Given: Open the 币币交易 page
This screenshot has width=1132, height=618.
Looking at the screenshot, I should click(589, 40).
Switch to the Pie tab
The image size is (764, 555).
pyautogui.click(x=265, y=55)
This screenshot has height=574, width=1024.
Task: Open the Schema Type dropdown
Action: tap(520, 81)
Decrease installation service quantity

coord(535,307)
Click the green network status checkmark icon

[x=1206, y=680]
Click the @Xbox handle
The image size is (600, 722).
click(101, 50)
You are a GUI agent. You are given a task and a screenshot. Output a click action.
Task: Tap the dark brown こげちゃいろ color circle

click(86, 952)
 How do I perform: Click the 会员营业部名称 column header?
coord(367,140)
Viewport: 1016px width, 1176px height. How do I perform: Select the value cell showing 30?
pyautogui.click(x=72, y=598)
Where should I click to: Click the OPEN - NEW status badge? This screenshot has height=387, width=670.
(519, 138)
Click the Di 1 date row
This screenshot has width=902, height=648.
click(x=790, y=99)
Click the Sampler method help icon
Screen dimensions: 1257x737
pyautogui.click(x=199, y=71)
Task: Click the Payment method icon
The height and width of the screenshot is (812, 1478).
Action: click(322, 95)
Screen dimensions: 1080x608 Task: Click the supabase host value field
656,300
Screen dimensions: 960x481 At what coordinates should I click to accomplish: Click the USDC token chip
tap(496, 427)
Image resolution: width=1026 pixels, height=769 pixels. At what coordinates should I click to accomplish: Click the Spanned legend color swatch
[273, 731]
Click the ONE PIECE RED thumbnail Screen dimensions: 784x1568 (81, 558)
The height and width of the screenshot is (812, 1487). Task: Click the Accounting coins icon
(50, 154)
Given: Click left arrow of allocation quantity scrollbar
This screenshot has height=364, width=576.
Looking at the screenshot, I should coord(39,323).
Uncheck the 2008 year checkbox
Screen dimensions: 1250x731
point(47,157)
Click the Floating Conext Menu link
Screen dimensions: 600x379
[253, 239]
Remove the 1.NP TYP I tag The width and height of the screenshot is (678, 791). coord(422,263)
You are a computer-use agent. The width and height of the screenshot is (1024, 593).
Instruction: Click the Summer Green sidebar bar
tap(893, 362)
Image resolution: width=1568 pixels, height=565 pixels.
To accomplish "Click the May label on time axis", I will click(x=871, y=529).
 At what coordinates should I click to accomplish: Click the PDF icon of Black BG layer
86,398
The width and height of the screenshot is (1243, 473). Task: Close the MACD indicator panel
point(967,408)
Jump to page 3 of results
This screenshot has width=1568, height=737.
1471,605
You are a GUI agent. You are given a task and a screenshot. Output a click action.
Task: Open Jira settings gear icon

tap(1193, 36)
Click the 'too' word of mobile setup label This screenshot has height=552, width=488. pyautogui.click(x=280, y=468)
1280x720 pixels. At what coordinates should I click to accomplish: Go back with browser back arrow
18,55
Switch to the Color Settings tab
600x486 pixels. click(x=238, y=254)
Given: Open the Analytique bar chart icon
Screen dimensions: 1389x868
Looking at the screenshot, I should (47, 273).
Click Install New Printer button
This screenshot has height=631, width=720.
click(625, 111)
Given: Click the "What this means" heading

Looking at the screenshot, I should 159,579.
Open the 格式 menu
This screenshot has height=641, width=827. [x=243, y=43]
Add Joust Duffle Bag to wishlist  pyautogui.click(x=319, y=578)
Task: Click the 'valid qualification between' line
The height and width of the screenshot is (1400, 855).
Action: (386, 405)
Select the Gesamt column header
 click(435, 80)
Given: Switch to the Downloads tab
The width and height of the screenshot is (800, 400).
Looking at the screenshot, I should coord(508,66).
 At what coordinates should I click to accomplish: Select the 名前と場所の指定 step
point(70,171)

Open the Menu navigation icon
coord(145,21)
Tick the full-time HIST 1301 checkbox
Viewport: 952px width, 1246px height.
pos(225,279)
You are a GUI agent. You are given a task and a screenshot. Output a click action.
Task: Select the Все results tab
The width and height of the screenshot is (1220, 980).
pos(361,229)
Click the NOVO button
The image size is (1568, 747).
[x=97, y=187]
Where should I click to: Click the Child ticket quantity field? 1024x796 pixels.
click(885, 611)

# # # #

### What is required
Return only the part of the records above that opens with the line containing "The height and width of the screenshot is (812, 1478)." and closes with the line containing "Click the ONE", ends included.

### Output for this task
The height and width of the screenshot is (812, 1478).
Action: click(322, 95)
Screen dimensions: 1080x608 Task: Click the supabase host value field
656,300
Screen dimensions: 960x481 At what coordinates should I click to accomplish: Click the USDC token chip
tap(496, 427)
Image resolution: width=1026 pixels, height=769 pixels. At what coordinates should I click to accomplish: Click the Spanned legend color swatch
[273, 731]
Click the ONE PIECE RED thumbnail Screen dimensions: 784x1568 (81, 558)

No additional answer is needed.